- WORK ORDER -
The number of lines containing "computer" is the only answer wanted; work it out from the entries below.
↓↓↓
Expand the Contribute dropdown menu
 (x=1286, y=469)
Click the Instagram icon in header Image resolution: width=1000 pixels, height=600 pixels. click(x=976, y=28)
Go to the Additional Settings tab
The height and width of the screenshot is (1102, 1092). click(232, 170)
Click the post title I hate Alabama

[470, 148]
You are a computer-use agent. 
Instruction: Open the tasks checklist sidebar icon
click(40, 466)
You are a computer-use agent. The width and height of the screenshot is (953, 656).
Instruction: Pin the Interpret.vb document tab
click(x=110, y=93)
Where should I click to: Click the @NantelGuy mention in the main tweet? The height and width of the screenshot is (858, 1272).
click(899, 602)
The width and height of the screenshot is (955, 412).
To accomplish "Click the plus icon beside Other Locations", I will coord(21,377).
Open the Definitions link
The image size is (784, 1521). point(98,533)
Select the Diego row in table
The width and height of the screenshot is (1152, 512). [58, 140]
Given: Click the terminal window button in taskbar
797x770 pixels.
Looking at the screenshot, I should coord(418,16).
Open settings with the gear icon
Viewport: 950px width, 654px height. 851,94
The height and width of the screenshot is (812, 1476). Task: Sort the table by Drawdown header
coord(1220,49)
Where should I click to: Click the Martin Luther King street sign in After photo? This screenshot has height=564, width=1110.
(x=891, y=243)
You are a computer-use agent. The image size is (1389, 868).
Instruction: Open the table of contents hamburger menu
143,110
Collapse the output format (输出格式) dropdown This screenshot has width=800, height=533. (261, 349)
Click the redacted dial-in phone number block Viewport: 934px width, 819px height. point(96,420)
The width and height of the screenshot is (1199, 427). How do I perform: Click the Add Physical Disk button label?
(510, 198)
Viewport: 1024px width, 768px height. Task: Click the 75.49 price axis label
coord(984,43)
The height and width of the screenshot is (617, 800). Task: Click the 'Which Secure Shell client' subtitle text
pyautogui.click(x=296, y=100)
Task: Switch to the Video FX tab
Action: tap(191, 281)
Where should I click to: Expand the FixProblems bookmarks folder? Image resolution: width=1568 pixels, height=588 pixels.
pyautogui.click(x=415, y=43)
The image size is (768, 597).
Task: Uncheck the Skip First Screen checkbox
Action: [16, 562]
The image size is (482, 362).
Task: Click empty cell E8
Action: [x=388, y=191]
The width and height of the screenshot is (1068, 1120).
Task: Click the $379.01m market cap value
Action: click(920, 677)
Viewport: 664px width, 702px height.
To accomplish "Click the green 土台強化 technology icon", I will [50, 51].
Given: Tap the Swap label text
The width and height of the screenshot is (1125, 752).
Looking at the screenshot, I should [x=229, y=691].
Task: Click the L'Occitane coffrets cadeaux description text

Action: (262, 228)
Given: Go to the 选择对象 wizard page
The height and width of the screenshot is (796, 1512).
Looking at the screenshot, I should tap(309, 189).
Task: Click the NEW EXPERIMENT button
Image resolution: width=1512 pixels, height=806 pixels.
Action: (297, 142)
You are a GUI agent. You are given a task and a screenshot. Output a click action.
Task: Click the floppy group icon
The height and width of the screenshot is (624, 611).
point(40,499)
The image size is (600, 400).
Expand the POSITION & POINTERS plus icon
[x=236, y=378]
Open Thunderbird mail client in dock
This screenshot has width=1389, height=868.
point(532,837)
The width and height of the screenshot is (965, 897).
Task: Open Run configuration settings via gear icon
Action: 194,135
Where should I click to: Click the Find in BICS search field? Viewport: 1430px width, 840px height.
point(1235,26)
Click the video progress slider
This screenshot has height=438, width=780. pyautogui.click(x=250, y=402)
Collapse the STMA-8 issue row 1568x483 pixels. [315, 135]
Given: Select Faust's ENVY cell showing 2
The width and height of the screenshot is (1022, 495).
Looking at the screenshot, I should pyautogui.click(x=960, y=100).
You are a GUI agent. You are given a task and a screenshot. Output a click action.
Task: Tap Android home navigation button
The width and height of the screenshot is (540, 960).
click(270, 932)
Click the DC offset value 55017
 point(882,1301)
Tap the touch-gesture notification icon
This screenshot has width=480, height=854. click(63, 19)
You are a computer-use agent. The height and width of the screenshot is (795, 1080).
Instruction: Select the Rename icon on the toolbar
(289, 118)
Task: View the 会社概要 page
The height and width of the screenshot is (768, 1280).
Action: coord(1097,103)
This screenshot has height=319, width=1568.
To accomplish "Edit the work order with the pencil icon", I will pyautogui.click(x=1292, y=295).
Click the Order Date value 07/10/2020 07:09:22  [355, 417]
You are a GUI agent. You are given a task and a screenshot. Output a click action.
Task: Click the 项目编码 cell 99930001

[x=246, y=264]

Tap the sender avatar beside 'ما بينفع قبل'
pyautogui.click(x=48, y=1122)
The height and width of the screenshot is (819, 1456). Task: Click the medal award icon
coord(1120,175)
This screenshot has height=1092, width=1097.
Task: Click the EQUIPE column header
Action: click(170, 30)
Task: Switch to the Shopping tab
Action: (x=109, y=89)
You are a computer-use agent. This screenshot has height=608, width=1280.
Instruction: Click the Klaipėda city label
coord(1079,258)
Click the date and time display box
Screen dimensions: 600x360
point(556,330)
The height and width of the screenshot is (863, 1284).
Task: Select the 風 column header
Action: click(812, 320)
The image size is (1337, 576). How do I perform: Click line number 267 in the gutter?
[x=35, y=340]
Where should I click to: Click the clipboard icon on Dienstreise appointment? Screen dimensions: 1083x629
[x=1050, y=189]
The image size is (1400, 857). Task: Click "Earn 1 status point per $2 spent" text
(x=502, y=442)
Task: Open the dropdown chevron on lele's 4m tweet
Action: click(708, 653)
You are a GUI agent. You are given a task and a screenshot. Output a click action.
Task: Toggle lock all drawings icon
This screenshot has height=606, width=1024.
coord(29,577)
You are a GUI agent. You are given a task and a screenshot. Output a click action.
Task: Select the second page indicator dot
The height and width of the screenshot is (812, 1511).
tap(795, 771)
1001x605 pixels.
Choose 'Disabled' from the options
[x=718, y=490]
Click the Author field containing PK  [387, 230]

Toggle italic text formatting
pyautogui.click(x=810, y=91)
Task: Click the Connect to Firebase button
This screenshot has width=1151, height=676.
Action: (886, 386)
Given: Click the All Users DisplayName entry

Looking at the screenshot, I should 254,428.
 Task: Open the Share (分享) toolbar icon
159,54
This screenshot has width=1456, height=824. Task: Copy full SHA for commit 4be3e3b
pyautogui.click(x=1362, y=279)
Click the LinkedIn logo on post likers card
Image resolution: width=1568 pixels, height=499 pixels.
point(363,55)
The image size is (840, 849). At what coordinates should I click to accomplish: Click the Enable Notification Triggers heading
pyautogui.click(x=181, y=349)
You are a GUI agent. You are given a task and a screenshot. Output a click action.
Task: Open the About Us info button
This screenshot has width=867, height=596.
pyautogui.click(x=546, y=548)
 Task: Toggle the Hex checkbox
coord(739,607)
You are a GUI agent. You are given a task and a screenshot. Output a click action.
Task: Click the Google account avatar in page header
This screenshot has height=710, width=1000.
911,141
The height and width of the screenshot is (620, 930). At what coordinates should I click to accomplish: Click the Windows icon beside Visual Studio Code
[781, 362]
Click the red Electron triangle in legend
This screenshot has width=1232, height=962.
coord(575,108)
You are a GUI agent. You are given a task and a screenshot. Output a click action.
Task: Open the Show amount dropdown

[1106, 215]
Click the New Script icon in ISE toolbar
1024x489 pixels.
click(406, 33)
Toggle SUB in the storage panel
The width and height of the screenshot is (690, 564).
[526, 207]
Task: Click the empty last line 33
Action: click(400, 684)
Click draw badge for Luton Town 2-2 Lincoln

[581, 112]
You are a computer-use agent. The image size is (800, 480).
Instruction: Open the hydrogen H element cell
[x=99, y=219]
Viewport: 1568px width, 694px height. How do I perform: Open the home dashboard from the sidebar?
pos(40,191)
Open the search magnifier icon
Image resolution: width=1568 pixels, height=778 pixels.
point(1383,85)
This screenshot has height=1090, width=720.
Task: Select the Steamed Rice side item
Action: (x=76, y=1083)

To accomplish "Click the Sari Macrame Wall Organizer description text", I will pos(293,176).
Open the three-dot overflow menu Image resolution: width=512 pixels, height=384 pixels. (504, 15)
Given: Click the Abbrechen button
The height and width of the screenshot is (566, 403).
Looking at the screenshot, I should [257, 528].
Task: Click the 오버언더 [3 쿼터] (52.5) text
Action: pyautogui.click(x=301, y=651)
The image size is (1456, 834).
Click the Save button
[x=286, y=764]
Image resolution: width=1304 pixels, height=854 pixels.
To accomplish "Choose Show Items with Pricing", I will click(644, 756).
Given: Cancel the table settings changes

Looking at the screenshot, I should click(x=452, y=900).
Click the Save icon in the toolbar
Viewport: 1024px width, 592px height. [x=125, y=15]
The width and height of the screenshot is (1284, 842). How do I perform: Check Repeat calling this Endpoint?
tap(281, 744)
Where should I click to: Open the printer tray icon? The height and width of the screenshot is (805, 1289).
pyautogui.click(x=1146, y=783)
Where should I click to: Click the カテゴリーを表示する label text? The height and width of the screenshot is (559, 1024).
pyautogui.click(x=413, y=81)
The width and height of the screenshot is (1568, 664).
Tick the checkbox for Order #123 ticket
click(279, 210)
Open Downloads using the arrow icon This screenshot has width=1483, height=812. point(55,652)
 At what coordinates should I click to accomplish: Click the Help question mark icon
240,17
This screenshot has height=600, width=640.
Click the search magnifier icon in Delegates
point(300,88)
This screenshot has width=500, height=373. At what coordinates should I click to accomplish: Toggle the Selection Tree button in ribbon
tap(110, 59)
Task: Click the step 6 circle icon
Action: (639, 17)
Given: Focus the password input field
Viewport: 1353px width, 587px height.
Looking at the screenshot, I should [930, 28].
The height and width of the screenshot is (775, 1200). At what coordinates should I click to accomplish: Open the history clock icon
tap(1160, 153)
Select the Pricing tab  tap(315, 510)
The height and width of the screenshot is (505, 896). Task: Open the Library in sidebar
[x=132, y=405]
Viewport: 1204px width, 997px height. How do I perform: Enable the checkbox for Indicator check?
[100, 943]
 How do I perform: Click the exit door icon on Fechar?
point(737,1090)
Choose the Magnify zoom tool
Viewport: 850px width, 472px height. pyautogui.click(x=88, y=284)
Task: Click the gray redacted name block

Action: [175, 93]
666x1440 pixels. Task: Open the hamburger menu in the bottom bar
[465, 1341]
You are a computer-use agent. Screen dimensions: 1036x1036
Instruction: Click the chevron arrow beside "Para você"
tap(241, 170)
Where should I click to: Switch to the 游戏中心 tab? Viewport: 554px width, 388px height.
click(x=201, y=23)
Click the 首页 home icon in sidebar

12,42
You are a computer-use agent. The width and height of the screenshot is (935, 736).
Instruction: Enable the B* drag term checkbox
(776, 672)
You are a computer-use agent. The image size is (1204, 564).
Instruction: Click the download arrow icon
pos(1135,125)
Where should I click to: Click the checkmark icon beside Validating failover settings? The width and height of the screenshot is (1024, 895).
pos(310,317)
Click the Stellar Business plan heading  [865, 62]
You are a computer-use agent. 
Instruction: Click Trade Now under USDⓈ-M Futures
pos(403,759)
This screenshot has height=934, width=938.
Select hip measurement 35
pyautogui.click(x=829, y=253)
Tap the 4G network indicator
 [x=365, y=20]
↑↑↑
- REPLY TO THE TASK -
10